:: WORK INSTRUCTIONS ::
Copy exactly. Include the line containing "Viewport: 1245px width, 396px height.", every line after it, and the last line below, but no pictures.

Items from a dataset:
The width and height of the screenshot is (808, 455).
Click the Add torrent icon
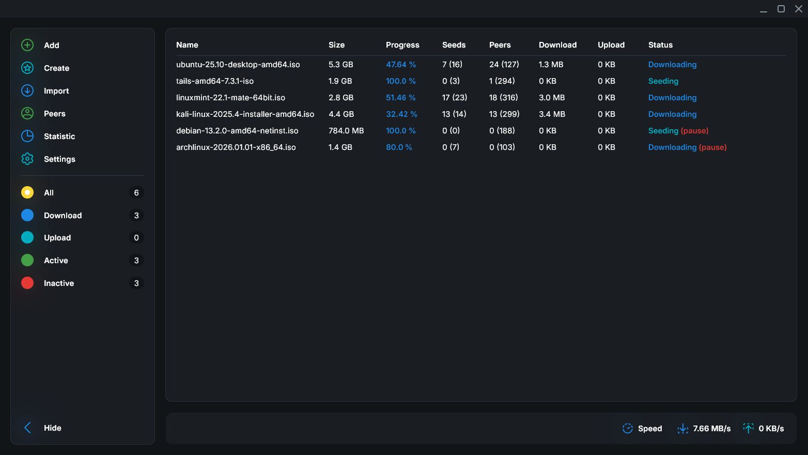tap(27, 45)
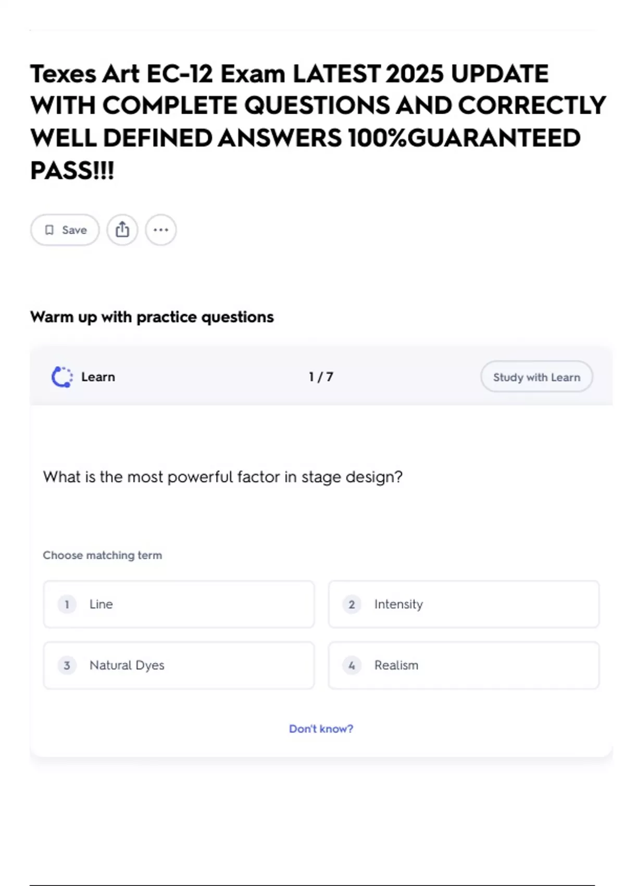625x886 pixels.
Task: Pick the Natural Dyes answer
Action: [x=179, y=665]
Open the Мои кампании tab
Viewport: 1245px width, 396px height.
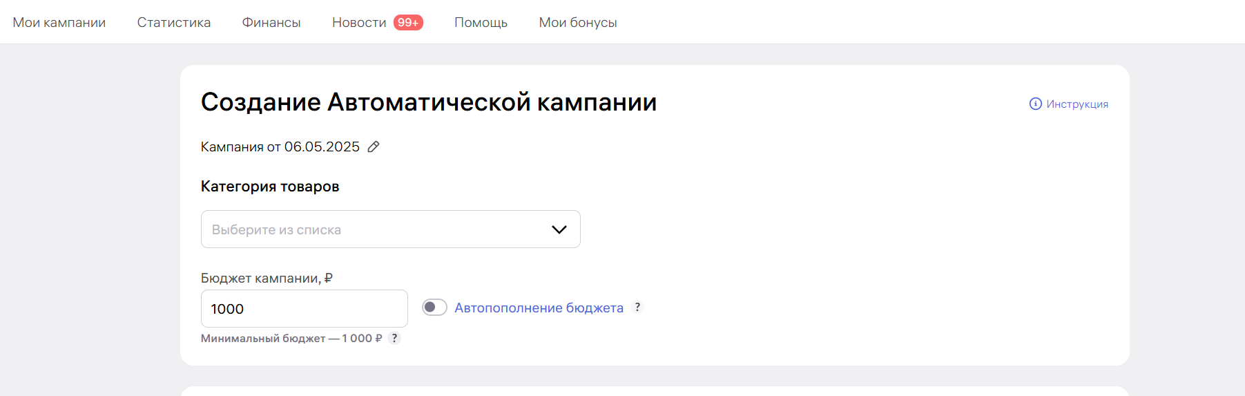click(59, 23)
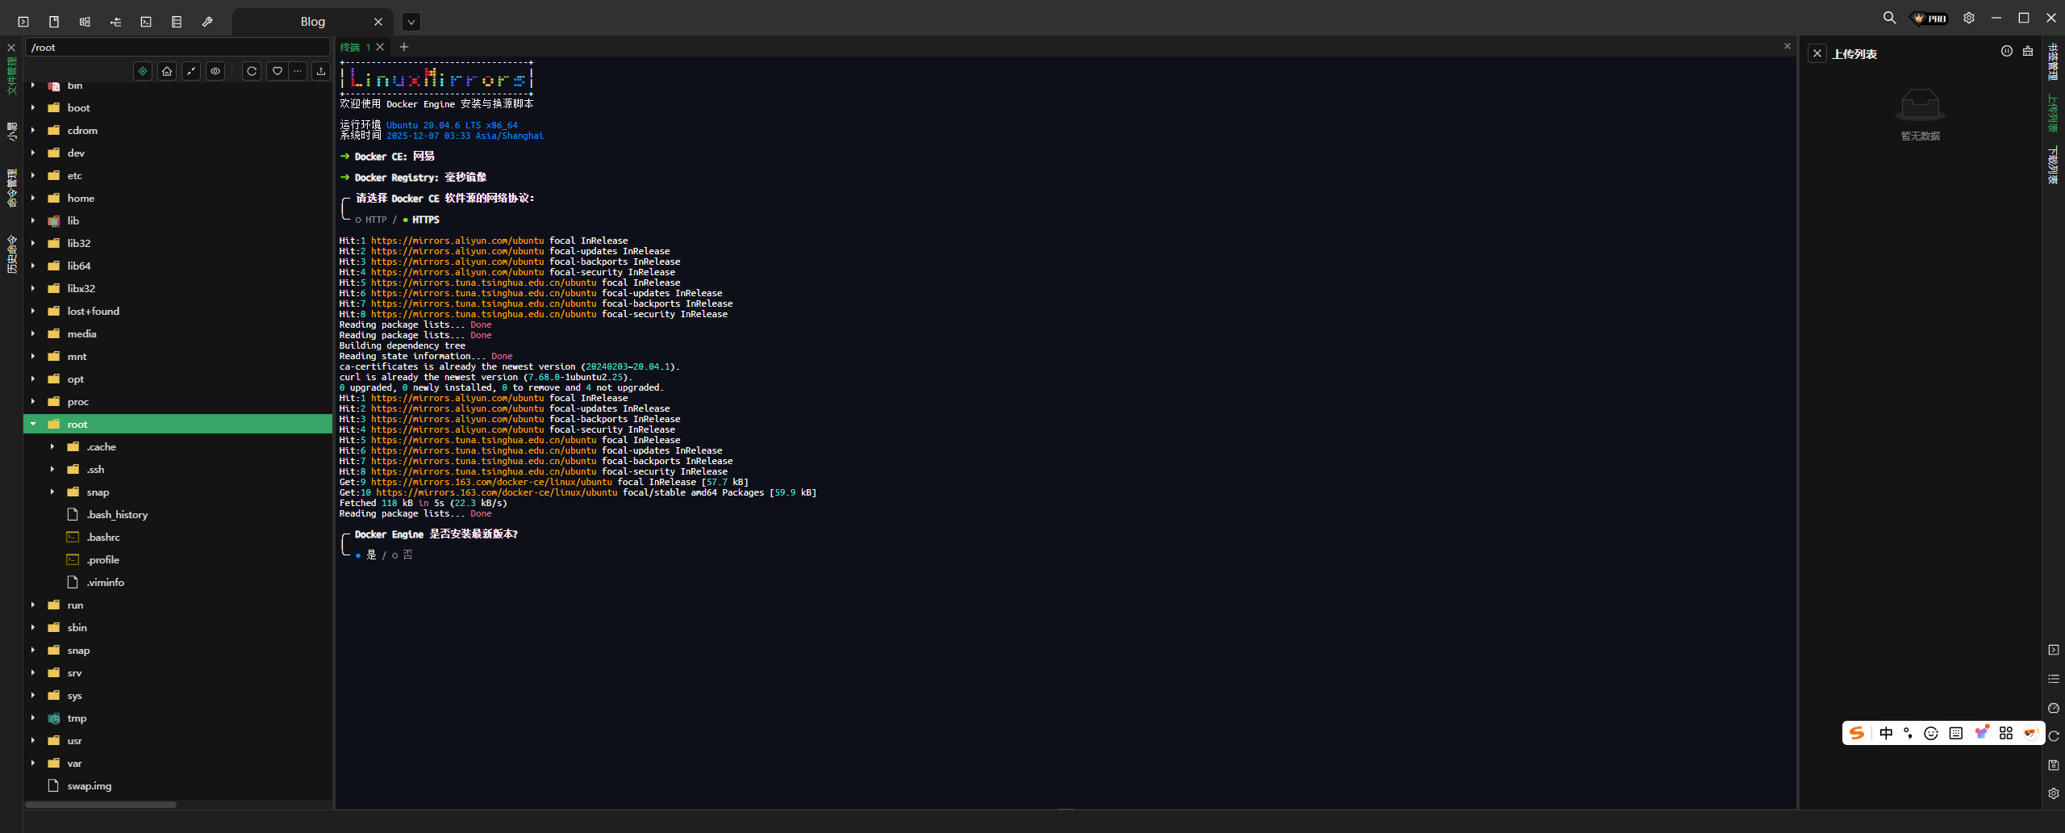Click the /root path input field
The image size is (2065, 833).
click(177, 48)
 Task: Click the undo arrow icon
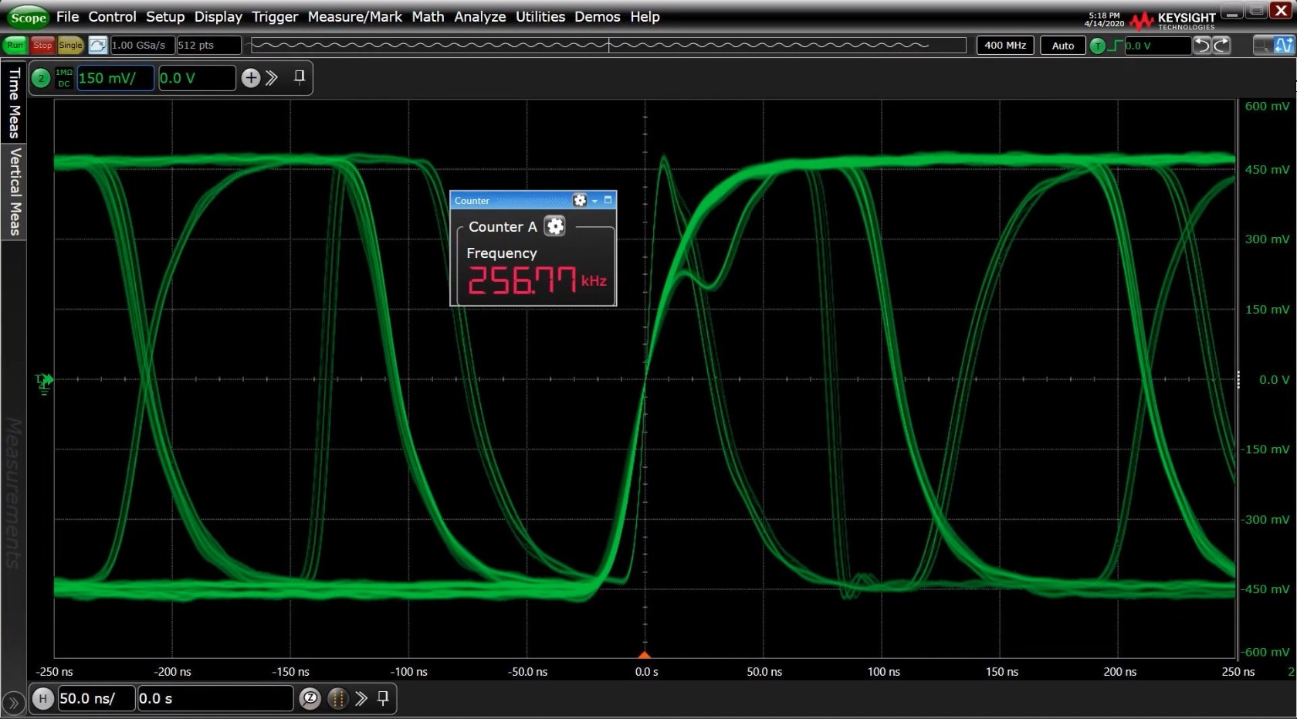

:: SOLUTION TO THE EXERCISE ::
Viewport: 1245px width, 396px height.
click(59, 23)
Click the /root path input field
The image size is (2065, 833).
click(177, 48)
 Task: Click the undo arrow icon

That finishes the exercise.